Chapter 14:
o Statistical methods can be used to summarize, simplify or condense data, but they can also be
used to help us draw conclusions based on the data that you have collected.
o 2 ways to use statistics and statistical techniques:
Descriptive statistics: Numbers or graphs that summarize or condense a set of sample
data. But, there is a degree of uncertainty, because of information is maybe not true
reflection of population.
Inferential statistics: Set of methods used to reach conclusions about populations based
on samples and probability. What is likelihood that it represents the whole population?
o Levels of measurement
Nominal: Categories with no numeric scales. Ex. Females/Males
Ordinal: Rank ordering, numeric values limited, about quantity. Ex. 2-star hotel
Interval: Numeric properties are literal, assume equal interval between values, how
much does the values differ. Ex. Temperature, intelligence
Ratio: Zero indicates absence of variable measured, how much of the quantity exists. Ex.
Reaction time, age, weight.
o Descriptive statistics
Central tendency: It tells us about the score that the data tend to centre around. How an
entire group scores as a whole, or on average. Summarizes middle of the data. Measures:
Mean: The arithmetic average, the sum of the scores divided by the
number of scores. Suitable for interval or ratio data.
Median: The point that divided a set of scores into equal halves, half the
scores are above the median and half are below it. Simply find the
middle score of the ordered scores from lowest to highest. Suitable for
ordinal, interval or ratio data.
Mode: The score that occurs most frequently. In data where every score
is different, there are two modes (=bimodal). Suitable for every data.
Which measure of central tendency should I use?
Most of the time most used is the mean, because it is the most sensitive
measure, because its value is affected by the magnitude of each score. But
problems by extreme scores (=score that lies towards the extremes of a
distribution, sometimes defined as lying more than 3x interquartile range
from the other scores). With extreme scores, you can better use median.
Spread: The degree of dispersion or variability of scores in a data-set. To give a good
summary of a data-set, it is not enough to just give a measure of central tendency.
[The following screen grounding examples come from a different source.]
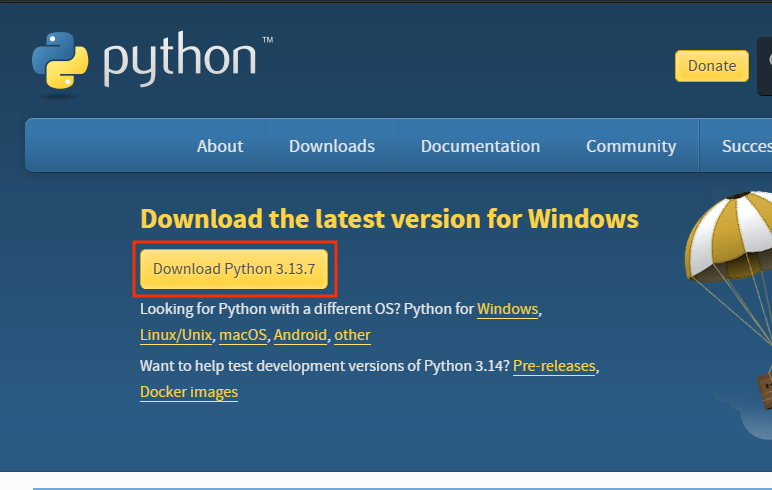772x490 pixels.
Task: Click the wooden crate under the parachute
Action: pos(765,390)
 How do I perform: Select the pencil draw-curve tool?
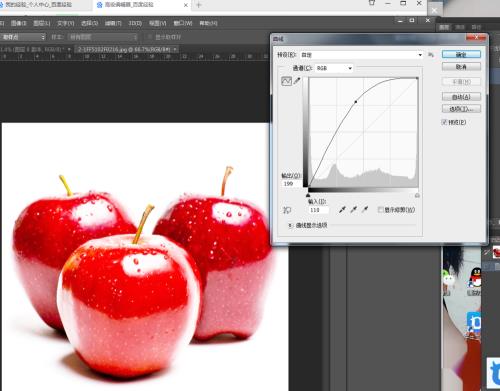point(297,81)
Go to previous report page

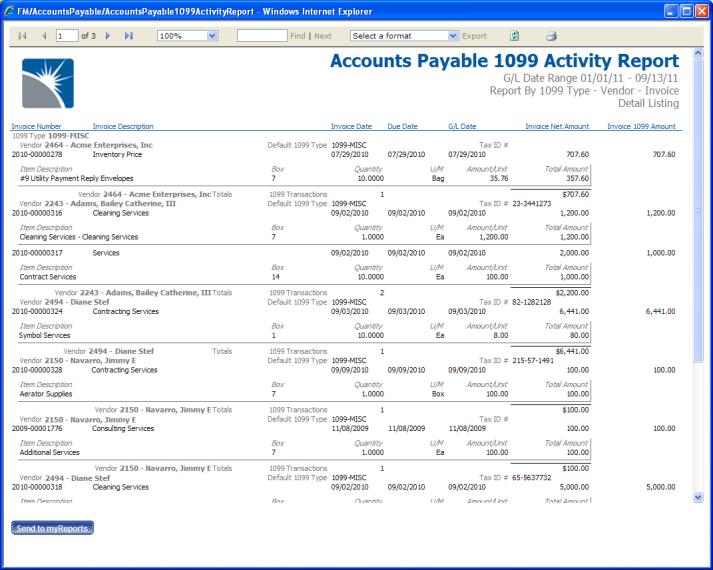click(x=42, y=35)
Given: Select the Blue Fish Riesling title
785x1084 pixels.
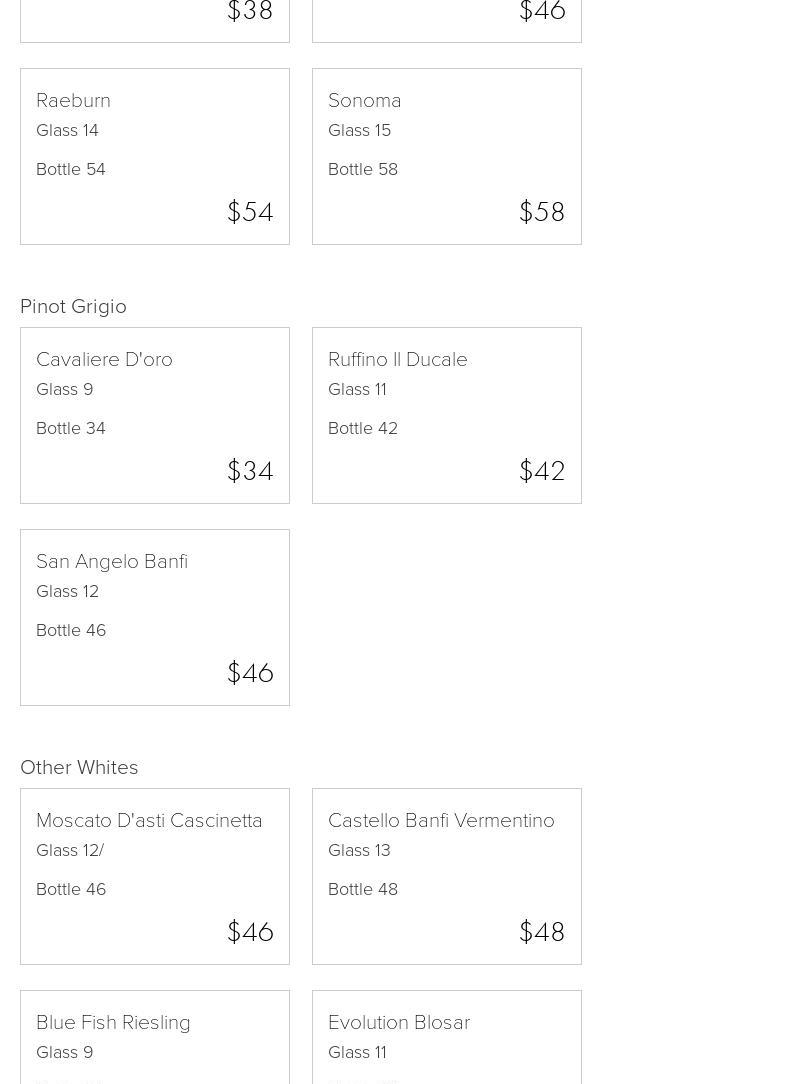Looking at the screenshot, I should (x=113, y=1022).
Range: The highest score minus the lowest score. Is least informative
measure of spread, because the range is only based on 2 scores and very
sensitive for extreme scores/outliers.
Interquartile range: A range of scores that captures the 50 % of a
distribution that is between the 25th and the 75th %. How to calculate?
First organizing data from low to high, then split data into 4 equal parts.
Qlower= Number of scores +. Qupper= 3(N+1) / 4. The median is also a
section.
Variance: The average squared deviation from the mean. Uses all
information from the scores. So look at each score and how far it is from
the mean. Because there are negative and positive values, you have to
square the deviations. Add all these values, then dividing the total
squared values by N-1.
Standard deviation: A measure of spread of scores about the mean, the
average deviation from the mean.
Summarizing data in tables and graphs
Frequency distributions: Arrangement of scores or categories with the
frequency of each score or category shown.
Histograms: Is a graph of frequencies of a continuous variable
constructed with contiguous vertical bars. Only for quantitative
variables.
Frequency polygon: A frequency distribution graph of a continuous
variable with frequency points connected by lines.